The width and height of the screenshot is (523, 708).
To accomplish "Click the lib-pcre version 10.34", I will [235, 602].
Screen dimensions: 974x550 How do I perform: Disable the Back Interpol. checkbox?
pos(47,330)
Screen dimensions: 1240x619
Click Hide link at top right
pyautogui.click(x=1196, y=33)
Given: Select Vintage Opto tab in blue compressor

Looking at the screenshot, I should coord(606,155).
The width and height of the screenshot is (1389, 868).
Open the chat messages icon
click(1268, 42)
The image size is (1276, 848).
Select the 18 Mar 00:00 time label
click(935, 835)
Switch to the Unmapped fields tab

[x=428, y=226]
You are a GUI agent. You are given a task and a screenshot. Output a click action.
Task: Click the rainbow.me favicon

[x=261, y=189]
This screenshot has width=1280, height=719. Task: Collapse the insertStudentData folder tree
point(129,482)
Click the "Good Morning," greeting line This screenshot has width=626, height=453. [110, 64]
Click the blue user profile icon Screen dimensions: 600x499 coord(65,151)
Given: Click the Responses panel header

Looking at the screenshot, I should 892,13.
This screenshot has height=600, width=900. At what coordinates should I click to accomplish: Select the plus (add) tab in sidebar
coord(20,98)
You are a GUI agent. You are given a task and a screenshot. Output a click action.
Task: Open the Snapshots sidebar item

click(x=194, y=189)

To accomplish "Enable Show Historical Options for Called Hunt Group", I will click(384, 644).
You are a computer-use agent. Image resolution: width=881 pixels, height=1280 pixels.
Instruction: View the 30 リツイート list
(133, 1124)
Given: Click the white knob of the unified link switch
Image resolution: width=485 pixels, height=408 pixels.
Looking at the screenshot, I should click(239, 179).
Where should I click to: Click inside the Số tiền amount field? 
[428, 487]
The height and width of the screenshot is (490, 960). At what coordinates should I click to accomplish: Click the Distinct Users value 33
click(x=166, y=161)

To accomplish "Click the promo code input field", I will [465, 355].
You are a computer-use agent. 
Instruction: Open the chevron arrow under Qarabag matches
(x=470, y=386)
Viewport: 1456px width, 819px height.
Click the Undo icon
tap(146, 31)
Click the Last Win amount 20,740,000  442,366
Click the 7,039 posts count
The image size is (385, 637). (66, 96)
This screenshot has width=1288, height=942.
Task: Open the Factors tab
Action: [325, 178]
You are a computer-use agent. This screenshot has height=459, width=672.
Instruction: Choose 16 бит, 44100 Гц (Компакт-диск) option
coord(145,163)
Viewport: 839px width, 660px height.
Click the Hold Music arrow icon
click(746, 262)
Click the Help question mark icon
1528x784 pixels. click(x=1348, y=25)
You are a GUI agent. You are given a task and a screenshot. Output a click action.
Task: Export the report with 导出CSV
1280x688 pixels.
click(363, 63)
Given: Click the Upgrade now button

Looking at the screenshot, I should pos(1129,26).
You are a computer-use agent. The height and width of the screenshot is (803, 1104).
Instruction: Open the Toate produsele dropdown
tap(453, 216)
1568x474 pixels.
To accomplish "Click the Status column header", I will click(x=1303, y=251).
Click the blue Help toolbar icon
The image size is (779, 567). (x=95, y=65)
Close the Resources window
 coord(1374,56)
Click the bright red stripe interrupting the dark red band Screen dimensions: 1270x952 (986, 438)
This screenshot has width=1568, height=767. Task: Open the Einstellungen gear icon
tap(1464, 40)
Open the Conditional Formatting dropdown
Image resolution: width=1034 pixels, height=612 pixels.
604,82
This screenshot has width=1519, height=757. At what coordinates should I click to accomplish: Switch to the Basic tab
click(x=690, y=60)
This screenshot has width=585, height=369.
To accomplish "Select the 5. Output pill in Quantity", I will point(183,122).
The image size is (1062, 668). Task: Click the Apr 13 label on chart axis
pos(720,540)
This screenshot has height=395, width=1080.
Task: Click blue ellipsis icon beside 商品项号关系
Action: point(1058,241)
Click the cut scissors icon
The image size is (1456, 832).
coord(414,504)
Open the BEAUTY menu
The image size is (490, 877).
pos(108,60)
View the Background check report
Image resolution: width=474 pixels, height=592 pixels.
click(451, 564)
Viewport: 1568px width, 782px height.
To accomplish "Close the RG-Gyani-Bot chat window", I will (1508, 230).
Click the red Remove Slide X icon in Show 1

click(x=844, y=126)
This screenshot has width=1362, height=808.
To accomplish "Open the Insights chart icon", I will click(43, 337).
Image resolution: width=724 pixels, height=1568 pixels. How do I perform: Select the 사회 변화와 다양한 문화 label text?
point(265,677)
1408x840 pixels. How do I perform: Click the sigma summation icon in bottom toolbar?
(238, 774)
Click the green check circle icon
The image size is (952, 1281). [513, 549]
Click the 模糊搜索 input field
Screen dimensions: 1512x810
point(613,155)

★ ★ ★ ★ ★

● **Problem to solve**:
Convert the listing from the line with "The image size is (1276, 848)." up to and including the line with "(x=470, y=386)" into a numbered list, leaving out blank lines.

● **Task answer**:
1. The image size is (1276, 848).
2. Select the 18 Mar 00:00 time label
3. click(935, 835)
4. Switch to the Unmapped fields tab
5. [x=428, y=226]
6. You are a GUI agent. You are given a task and a screenshot. Output a click action.
7. Task: Click the rainbow.me favicon
8. [x=261, y=189]
9. This screenshot has width=1280, height=719. Task: Collapse the insertStudentData folder tree
10. point(129,482)
11. Click the "Good Morning," greeting line This screenshot has width=626, height=453. [110, 64]
12. Click the blue user profile icon Screen dimensions: 600x499 coord(65,151)
13. Given: Click the Responses panel header
14. Looking at the screenshot, I should 892,13.
15. This screenshot has height=600, width=900. At what coordinates should I click to accomplish: Select the plus (add) tab in sidebar
16. coord(20,98)
17. You are a GUI agent. You are given a task and a screenshot. Output a click action.
18. Task: Open the Snapshots sidebar item
19. click(x=194, y=189)
20. To accomplish "Enable Show Historical Options for Called Hunt Group", I will click(384, 644).
21. You are a computer-use agent. Image resolution: width=881 pixels, height=1280 pixels.
22. Instruction: View the 30 リツイート list
23. (133, 1124)
24. Given: Click the white knob of the unified link switch
25. Image resolution: width=485 pixels, height=408 pixels.
26. Looking at the screenshot, I should click(239, 179).
27. Where should I click to: Click inside the Số tiền amount field? 
28. [428, 487]
29. The height and width of the screenshot is (490, 960). At what coordinates should I click to accomplish: Click the Distinct Users value 33
30. click(x=166, y=161)
31. To accomplish "Click the promo code input field", I will [465, 355].
32. You are a computer-use agent. 
33. Instruction: Open the chevron arrow under Qarabag matches
34. (x=470, y=386)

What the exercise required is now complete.